══ Document passage

# Just wanted to say Thanks (Updated with Pictures)



## martiegras (Apr 22, 2010)

*Because of you guys, I ordered my first Oberon and Skin from Decal girl
It was so hard to choose but I finally got Tree of Life Kindle 2 Cover in Wine and La Travola Skin. I hope they work well together. 
My husband didn't get me a cover and now I am glad he didn't. LOL So for now my Kindle, who is two days old, is naked. LOL I hope I get them soon.
Here are some pics. 
*


----------



## pearledgar (Dec 27, 2009)

Stunning!!!!


----------



## Aprille (Apr 17, 2010)

Very nice!


----------



## CaroleC (Apr 19, 2010)

That is a great skin to go with that beautiful cover. They look terrific together. 

I love the "wine" colored Oberon covers.


----------



## kimbertay (Sep 16, 2009)

I LOVE your combo!  Very pretty


----------



## Sunnie (Apr 3, 2010)

very warm and fuzzy!  Kudos!


----------



## LCEvans (Mar 29, 2009)

Beautiful and they go great together.


----------



## blazfglori (Feb 18, 2010)

Very pretty!
And cute correlation between the "wine" colored cover and the "wine" skin. 
I have the Tree of Life Oberon in "saddle" and a Purple Tranquility skin, at the moment.


----------



## skyblue (Dec 23, 2009)

Fab combo!  I love the wine color and the way it ties to the decal "theme".  So creative!  I would love to see the wine Oberon in person.  Please post your own pics when they arrive!!


----------



## Kathy (Nov 5, 2008)

So beautiful. Can't wait to see them together. Pics please.


----------



## 908tracy (Dec 15, 2009)

Oh you really MUST post picutres when you put it all together! I have always loved wine colored leather, but it looks sooooooo dark on their website when I looked at it. The TOL is definitely my next Oberon! Stunning combo and welcome to Kindle!!!


----------



## MAGreen (Jan 5, 2009)

Beautiful! I have the TOL cover in Saddle! I hope you love it as much as I love mine! Please post pics!


----------



## martiegras (Apr 22, 2010)

Thank you all!
I will post pictures when they arrive....I thought waiting for my Kindle was hard...LOL

Martie


----------



## intinst (Dec 23, 2008)

that should be a stunning Kombo!


----------



## B-Kay 1325 (Dec 29, 2008)

I have a wine oberon cover and the color is beautiful.  I think your combo will be stunning.


----------



## martiegras (Apr 22, 2010)

You do!  Cool, I almost chose the sable color since it looks so elegant and like a book, but I decided that I love a bit of color.

════

## Do this
Based on the forum thread about the Kindle cover and skin, say whether each statement agrees with it. Give yes or no for each, and quote the deciding words.
1. The first poster's husband bought her a cover for her Kindle.
2. MAGreen owns the Tree of Life cover in Saddle.
3. martiegras nearly picked the sable color.
The items that come next are from a separate, unrelated source.

══ Material shown

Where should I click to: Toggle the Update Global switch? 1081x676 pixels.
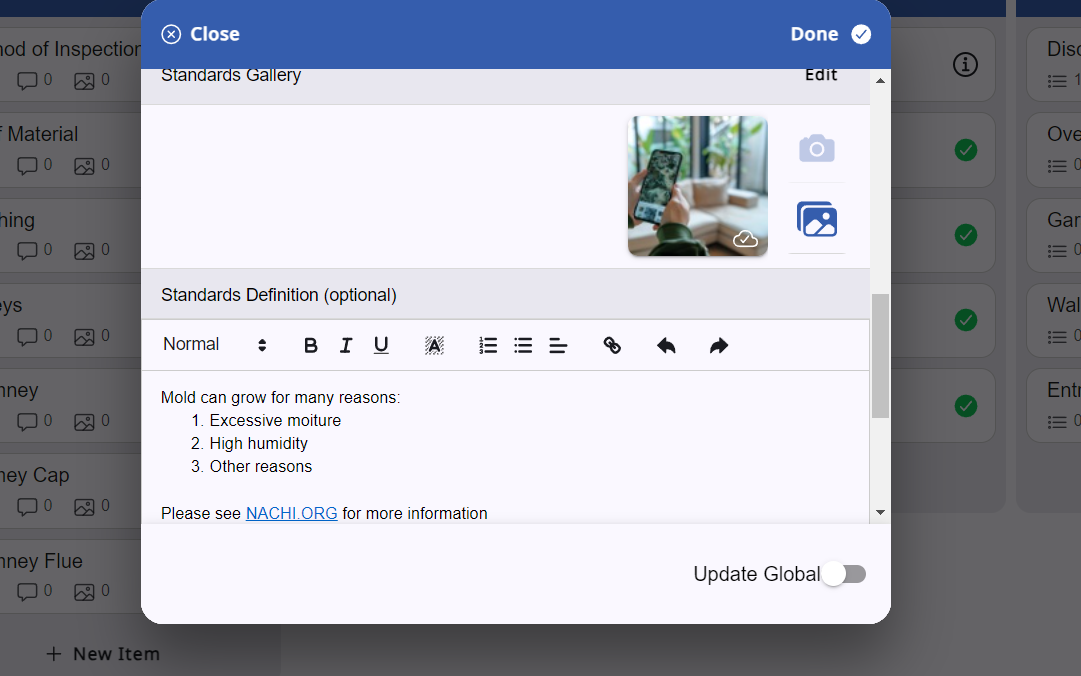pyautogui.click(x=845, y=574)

════
══ Material shown

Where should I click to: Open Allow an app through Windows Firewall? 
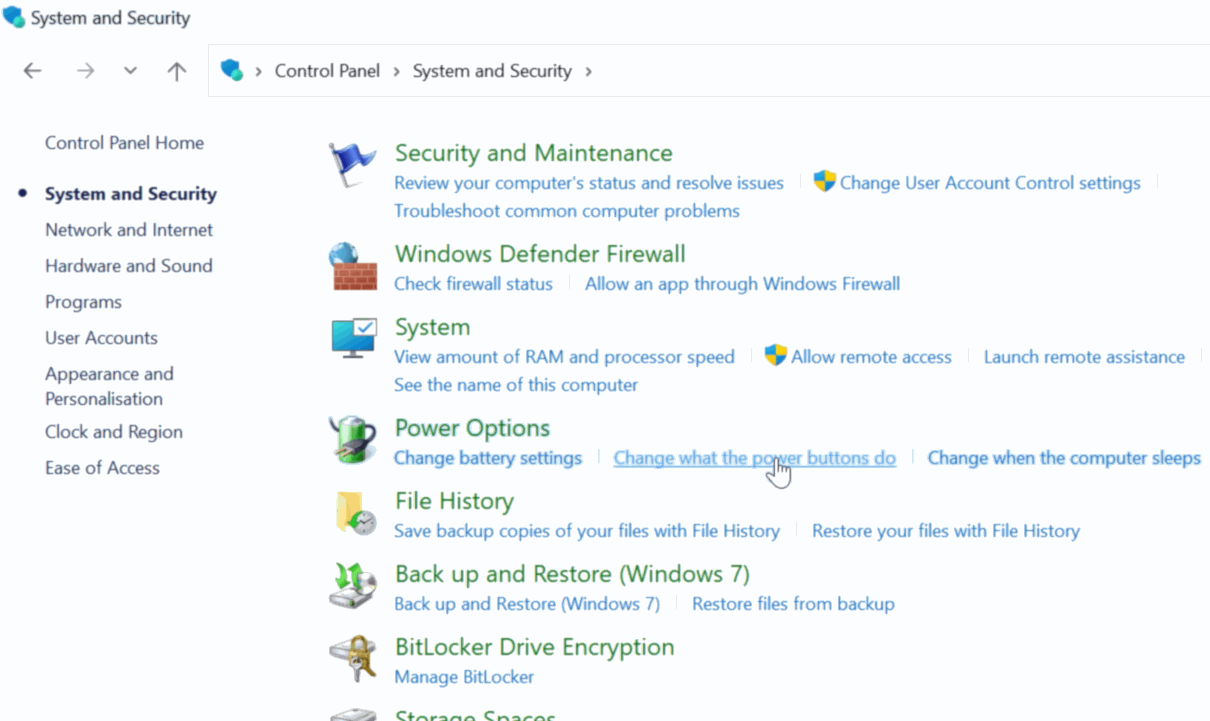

════

## Response
1. No: "My husband didn't get me a cover"
2. Yes: "I have the TOL cover in Saddle!"
3. Yes: "I almost chose the sable color"